▶ **DATA EXTRACT**

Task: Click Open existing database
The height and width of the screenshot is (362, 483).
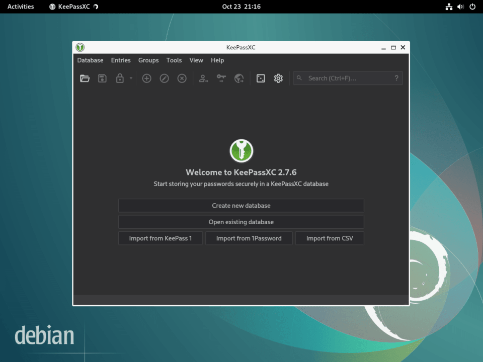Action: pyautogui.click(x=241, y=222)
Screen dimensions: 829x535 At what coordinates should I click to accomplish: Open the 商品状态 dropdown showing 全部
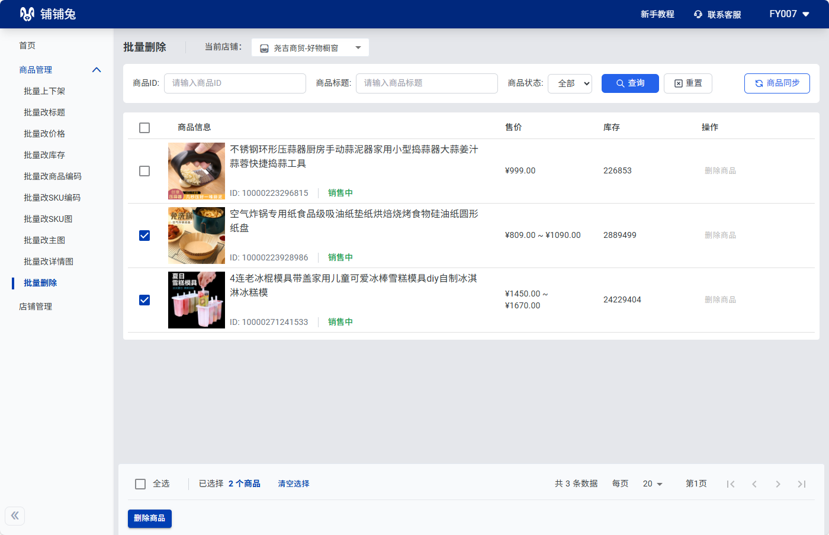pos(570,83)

--

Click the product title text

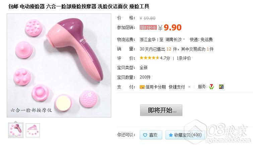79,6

▶ **OBJECTIVE**
Rewrite the items from the line with "Task: Click Open existing database" to the line with "pos(570,83)", both included, with 22 added to each coordinate in the answers. Omit the pictures.

▶ **RESPONSE TO THIS TASK**
Task: Click Open existing database
The height and width of the screenshot is (362, 483).
Action: pyautogui.click(x=263, y=244)
Screen dimensions: 829x535 At what coordinates should I click to accomplish: Open the 商品状态 dropdown showing 全部
pos(592,105)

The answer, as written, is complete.